TO-DO ITEM> Turn the lines from the start of the records through the line containing "panel-b-xtick: 1250 is" into a numbered list, both ends included and blank lines left out. Omit the pictures from your answer.

PROVIDED MATERIAL>

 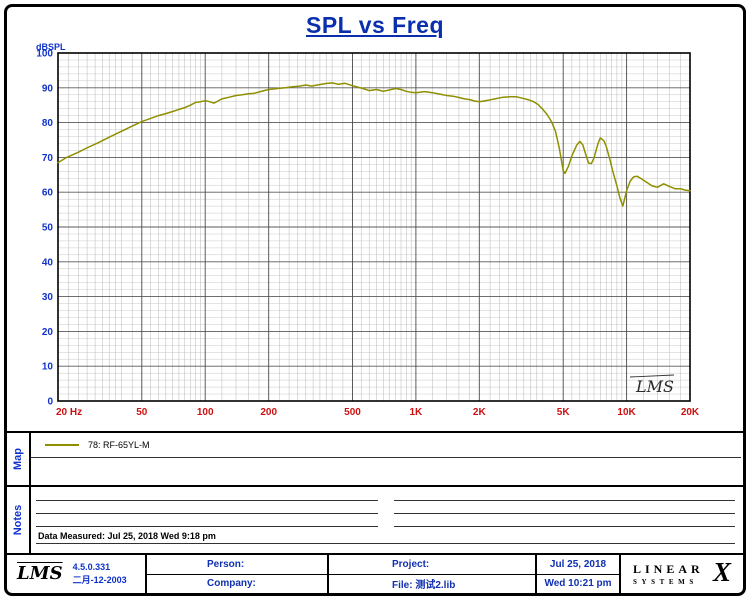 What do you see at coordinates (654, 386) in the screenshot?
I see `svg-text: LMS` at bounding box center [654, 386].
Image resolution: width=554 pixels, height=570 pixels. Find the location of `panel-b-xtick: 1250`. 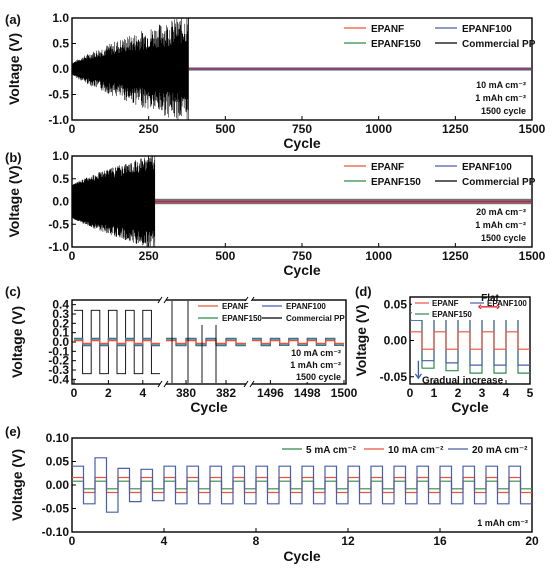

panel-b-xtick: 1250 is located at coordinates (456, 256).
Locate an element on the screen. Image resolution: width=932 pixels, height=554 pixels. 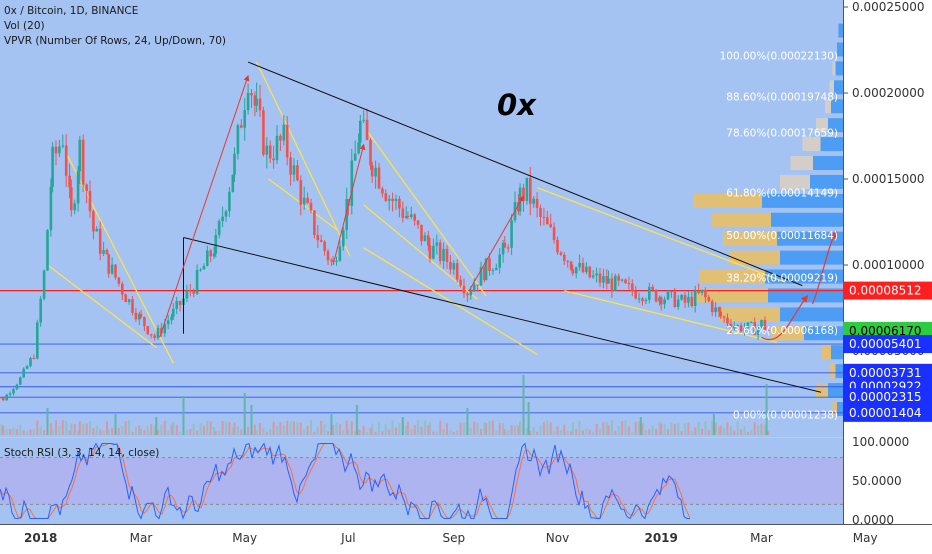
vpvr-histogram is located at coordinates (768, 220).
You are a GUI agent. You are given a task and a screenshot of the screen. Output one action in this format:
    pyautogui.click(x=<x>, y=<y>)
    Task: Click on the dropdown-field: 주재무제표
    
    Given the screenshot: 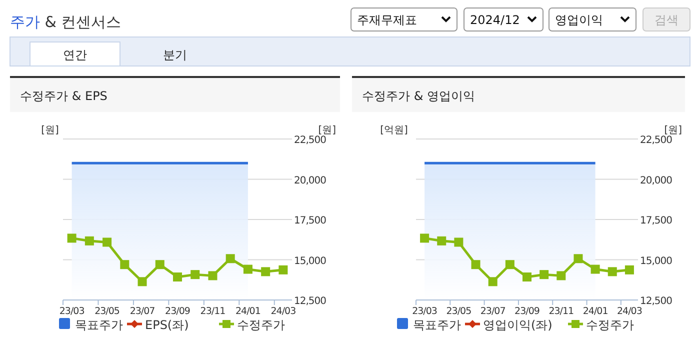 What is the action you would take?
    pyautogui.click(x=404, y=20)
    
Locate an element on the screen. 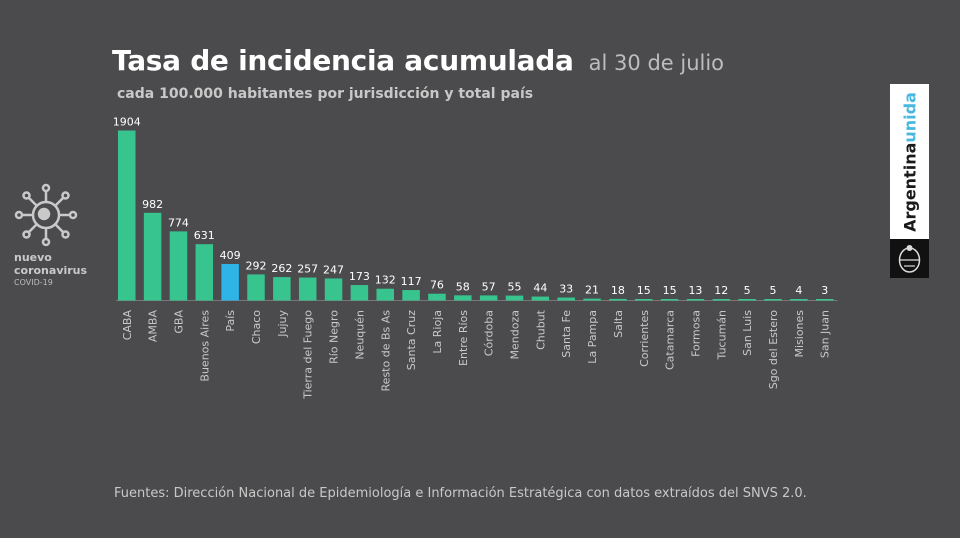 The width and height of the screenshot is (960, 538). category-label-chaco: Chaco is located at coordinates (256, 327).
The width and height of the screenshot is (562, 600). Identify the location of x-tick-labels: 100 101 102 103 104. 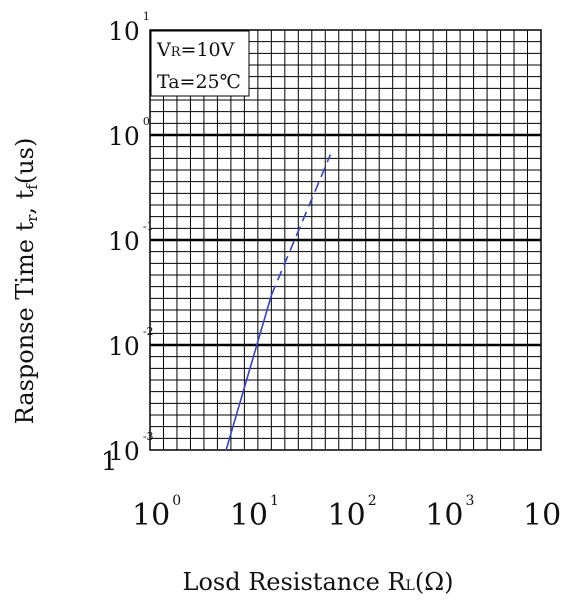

RESULT FOR THIS EXERCISE>
1.   What do you see at coordinates (654, 386) in the screenshot?
2. I see `svg-text: LMS` at bounding box center [654, 386].
3. Image resolution: width=554 pixels, height=570 pixels. Find the location of `panel-b-xtick: 1250`. 
4. panel-b-xtick: 1250 is located at coordinates (456, 256).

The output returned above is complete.